_Task details:_
From the records below, pull each line that has "info".

_Records for the task:_

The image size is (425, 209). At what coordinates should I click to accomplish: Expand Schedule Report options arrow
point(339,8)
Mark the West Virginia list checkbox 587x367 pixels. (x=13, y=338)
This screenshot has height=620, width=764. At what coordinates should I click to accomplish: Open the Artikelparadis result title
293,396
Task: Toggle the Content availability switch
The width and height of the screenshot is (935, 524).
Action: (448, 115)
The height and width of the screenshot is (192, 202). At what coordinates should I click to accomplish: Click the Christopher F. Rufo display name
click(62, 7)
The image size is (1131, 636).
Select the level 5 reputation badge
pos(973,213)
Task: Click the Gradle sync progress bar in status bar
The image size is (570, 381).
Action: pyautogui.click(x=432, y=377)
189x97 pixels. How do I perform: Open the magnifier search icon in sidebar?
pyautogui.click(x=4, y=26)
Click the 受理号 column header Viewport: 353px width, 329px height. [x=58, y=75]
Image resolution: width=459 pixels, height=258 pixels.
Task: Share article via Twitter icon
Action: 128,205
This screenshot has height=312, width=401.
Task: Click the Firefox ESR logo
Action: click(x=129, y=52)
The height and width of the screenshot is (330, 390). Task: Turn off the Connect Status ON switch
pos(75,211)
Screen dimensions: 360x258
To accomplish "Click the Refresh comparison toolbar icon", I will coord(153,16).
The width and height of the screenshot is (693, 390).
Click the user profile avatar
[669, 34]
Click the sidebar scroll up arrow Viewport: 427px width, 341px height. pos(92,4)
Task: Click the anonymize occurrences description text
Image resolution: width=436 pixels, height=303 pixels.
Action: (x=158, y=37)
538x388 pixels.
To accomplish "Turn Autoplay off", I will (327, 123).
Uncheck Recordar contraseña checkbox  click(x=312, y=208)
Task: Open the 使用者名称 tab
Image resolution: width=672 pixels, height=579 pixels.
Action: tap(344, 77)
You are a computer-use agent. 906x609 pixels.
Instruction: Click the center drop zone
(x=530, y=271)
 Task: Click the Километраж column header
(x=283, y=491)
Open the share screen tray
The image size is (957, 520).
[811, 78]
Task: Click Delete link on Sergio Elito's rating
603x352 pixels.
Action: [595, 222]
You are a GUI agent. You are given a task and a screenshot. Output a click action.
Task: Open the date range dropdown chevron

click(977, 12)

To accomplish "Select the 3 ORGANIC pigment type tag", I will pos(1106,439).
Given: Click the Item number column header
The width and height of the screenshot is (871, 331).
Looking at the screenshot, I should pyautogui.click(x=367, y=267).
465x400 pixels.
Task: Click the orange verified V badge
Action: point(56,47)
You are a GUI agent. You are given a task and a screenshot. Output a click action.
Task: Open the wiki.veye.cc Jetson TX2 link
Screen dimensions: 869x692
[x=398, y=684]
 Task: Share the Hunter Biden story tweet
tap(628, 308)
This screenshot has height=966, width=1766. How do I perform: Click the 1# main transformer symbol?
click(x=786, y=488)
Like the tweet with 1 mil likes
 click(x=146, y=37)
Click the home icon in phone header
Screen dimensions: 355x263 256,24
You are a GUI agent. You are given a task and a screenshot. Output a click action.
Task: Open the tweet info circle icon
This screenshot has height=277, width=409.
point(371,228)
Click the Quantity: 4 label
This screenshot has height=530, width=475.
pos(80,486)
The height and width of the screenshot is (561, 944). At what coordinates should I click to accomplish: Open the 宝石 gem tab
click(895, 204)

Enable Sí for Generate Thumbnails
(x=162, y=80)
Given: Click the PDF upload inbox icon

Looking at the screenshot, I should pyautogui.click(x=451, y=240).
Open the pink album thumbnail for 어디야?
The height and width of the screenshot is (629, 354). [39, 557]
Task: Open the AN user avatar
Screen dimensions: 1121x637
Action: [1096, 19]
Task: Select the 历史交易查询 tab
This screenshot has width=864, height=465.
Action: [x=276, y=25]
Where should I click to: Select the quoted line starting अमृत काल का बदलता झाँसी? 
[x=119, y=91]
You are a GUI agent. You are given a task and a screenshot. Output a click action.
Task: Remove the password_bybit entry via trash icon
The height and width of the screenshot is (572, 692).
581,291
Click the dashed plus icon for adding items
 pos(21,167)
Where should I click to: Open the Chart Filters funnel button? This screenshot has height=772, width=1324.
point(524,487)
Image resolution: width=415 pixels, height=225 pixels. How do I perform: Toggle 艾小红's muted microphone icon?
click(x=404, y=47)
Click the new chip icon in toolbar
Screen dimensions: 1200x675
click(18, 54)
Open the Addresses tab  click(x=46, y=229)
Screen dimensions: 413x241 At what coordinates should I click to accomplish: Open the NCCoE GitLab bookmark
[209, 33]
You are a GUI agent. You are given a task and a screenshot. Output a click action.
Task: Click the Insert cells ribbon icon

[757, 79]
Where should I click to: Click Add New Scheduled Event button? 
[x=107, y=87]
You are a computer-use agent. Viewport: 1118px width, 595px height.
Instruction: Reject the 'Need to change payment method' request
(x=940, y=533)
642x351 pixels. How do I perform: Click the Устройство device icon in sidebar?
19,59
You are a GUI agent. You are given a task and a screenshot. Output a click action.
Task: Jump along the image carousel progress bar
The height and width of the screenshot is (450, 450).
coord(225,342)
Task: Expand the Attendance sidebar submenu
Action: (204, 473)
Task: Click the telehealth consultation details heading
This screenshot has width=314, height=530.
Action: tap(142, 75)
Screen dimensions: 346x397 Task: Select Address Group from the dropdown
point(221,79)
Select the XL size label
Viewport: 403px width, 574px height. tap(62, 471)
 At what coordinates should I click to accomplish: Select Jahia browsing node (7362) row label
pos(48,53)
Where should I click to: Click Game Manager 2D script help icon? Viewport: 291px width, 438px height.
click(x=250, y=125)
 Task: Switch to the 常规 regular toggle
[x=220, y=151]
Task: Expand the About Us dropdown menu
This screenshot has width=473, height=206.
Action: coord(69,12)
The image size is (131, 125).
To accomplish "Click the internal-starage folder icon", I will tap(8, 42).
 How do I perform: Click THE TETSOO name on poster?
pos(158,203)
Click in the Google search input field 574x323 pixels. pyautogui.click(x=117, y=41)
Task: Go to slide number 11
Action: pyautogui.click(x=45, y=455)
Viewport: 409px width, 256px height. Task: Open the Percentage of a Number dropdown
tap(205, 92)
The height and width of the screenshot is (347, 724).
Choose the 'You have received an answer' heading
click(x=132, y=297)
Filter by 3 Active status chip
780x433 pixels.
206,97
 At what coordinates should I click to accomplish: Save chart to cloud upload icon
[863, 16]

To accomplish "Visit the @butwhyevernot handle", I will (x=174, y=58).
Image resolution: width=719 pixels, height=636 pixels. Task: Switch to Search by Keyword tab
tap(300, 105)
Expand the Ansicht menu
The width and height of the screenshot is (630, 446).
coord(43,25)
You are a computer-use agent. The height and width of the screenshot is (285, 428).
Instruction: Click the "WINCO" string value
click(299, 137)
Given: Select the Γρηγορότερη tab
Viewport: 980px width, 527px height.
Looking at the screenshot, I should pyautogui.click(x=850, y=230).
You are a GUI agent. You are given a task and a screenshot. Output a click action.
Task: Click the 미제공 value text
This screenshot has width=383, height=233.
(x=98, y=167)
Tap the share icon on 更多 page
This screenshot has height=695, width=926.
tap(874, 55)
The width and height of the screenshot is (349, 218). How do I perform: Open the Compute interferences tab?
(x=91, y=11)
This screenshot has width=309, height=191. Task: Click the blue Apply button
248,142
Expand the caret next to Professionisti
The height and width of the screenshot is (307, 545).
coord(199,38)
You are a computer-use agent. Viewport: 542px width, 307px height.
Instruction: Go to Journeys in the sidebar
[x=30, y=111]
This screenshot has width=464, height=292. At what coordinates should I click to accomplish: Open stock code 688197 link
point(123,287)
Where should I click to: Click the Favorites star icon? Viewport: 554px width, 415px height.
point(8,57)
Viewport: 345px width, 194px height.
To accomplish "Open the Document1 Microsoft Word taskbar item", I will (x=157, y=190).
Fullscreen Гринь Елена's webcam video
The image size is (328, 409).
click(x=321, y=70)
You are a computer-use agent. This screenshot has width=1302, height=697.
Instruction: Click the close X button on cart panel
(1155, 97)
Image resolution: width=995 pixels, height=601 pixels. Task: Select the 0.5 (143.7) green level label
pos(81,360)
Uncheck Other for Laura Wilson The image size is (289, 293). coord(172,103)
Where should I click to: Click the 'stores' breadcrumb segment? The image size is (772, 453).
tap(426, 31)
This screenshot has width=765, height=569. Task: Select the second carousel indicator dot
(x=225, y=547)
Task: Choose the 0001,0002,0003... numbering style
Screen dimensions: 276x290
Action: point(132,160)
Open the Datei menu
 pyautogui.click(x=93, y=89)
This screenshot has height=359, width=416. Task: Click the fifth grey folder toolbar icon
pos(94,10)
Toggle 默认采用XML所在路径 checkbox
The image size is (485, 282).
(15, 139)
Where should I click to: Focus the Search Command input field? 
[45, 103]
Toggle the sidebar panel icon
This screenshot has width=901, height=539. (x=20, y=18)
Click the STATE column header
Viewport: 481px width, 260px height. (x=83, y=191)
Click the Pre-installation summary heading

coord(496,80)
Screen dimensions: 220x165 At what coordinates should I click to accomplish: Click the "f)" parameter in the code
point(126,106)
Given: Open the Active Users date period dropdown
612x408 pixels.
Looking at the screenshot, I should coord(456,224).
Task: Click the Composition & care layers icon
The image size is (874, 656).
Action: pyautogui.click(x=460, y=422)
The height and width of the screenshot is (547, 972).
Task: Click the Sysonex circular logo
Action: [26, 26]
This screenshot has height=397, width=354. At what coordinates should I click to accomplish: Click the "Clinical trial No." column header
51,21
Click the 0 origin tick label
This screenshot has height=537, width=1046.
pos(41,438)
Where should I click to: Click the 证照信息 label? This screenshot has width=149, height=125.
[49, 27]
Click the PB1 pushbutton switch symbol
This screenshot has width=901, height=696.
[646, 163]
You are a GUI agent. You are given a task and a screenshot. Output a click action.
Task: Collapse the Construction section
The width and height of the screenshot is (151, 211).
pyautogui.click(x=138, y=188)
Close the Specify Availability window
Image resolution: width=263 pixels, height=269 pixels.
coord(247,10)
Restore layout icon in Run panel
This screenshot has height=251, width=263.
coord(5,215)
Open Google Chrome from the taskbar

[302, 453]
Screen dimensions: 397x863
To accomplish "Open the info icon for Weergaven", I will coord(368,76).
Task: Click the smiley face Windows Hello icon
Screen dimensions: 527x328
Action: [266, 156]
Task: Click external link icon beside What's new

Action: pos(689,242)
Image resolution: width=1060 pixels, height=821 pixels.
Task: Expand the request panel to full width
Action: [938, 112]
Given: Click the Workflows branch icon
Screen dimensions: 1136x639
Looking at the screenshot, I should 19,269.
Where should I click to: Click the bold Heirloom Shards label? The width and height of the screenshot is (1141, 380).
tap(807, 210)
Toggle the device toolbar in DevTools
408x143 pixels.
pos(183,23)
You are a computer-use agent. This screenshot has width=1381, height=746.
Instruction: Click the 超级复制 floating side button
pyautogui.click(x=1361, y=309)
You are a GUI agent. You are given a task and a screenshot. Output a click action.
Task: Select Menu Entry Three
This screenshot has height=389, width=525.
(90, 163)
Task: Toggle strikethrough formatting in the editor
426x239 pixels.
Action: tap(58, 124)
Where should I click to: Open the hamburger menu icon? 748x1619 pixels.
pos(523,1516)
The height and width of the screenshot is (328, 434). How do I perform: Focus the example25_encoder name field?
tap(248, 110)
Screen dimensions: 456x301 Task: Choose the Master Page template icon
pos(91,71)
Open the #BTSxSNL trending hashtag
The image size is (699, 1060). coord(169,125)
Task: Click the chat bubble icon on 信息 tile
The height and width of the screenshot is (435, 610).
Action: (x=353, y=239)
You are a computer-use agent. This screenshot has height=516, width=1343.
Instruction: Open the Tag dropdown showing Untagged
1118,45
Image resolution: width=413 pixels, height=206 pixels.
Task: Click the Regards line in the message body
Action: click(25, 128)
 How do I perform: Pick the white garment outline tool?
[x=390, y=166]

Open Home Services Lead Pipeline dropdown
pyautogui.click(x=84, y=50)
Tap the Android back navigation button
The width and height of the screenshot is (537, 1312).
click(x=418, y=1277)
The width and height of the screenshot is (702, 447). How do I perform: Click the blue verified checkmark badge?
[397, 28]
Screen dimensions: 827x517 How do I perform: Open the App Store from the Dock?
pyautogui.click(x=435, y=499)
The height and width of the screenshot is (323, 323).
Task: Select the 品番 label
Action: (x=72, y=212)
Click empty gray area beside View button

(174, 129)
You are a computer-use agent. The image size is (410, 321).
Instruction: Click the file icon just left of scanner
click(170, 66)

_Written solution:_
Task: Open the tweet info circle icon
To accomplish "Open the info icon for Weergaven", I will coord(368,76).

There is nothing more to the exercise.